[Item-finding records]
==========
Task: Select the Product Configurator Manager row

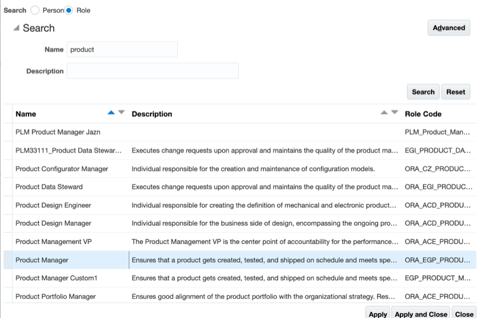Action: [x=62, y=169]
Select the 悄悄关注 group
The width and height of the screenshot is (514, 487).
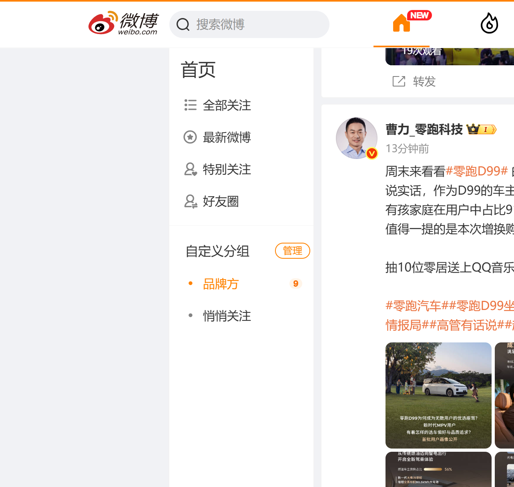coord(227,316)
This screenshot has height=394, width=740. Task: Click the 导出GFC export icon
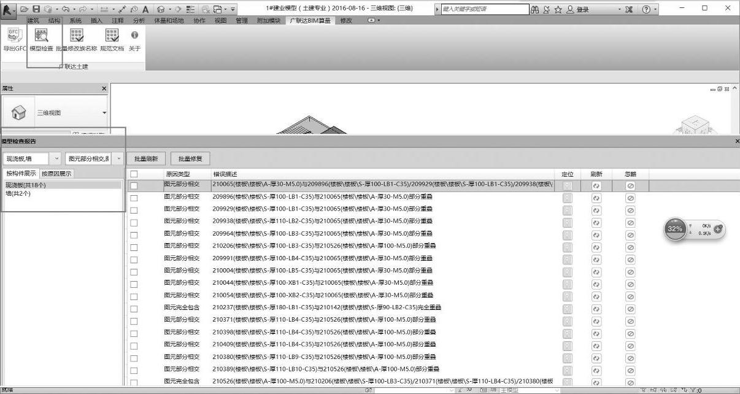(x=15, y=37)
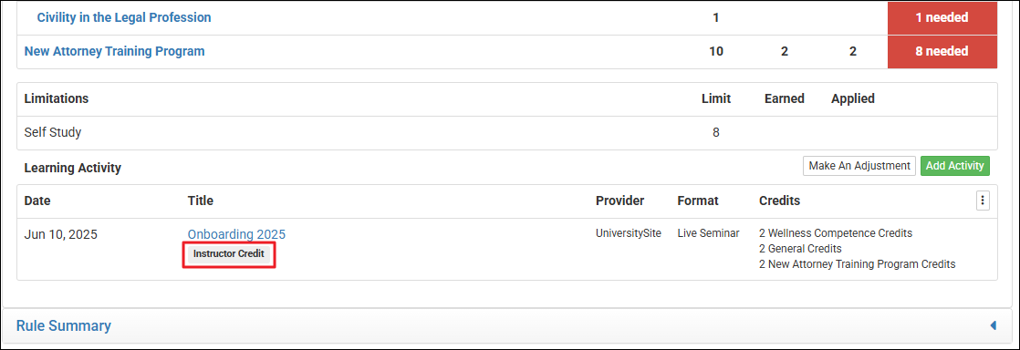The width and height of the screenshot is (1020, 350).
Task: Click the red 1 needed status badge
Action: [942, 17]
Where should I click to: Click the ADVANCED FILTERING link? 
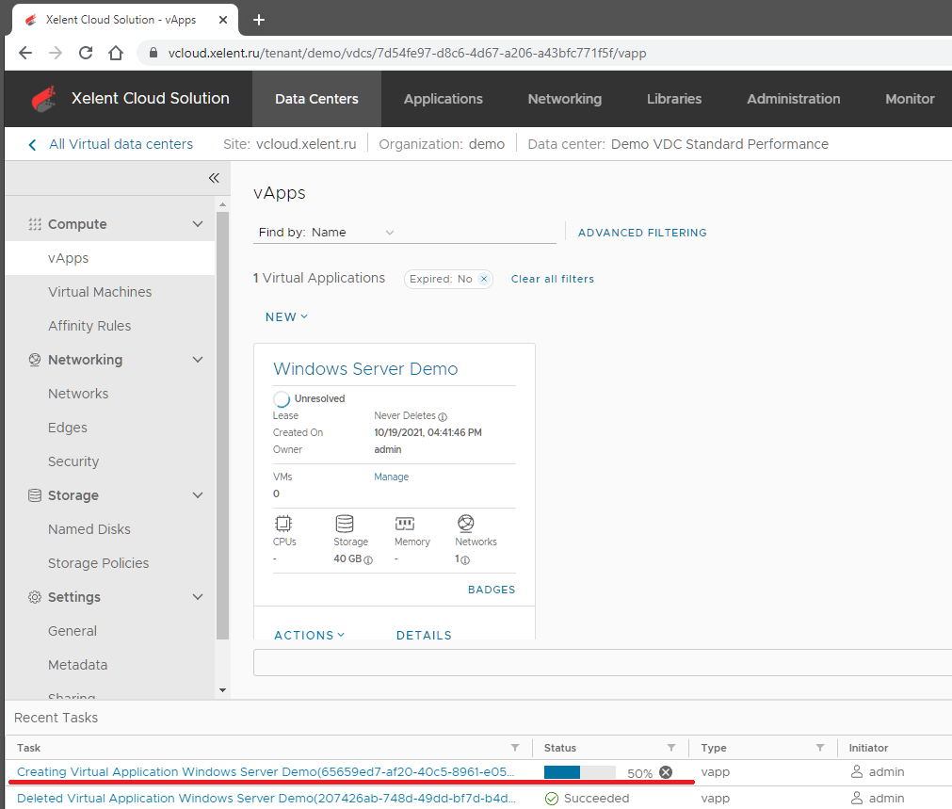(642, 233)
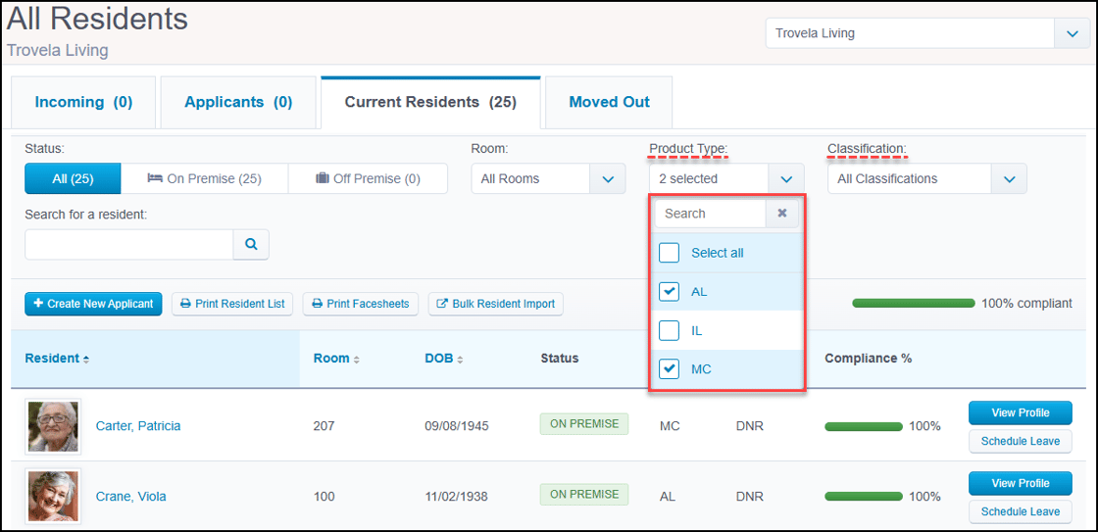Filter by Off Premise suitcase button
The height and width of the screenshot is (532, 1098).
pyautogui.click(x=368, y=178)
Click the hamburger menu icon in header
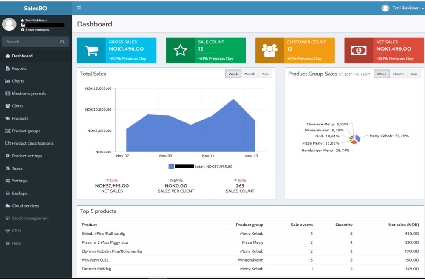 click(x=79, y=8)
==========
Directions
Substitute "Choose the" for "Select the" throughout all the entries and give them again with nothing else changed. Leave out the pictures.

Written reply
Task: Choose the Product Configurator Manager row

Action: [x=62, y=169]
Choose the 悄悄关注 group
The width and height of the screenshot is (514, 487).
coord(227,316)
This screenshot has height=394, width=740. Task: Click the 导出GFC export icon
(x=15, y=37)
The width and height of the screenshot is (1020, 350).
Task: Click the red 1 needed status badge
Action: [942, 17]
Where should I click to: Click the ADVANCED FILTERING link? 
(642, 233)
Filter by Off Premise suitcase button
The height and width of the screenshot is (532, 1098).
pyautogui.click(x=368, y=178)
Click the hamburger menu icon in header
 click(x=79, y=8)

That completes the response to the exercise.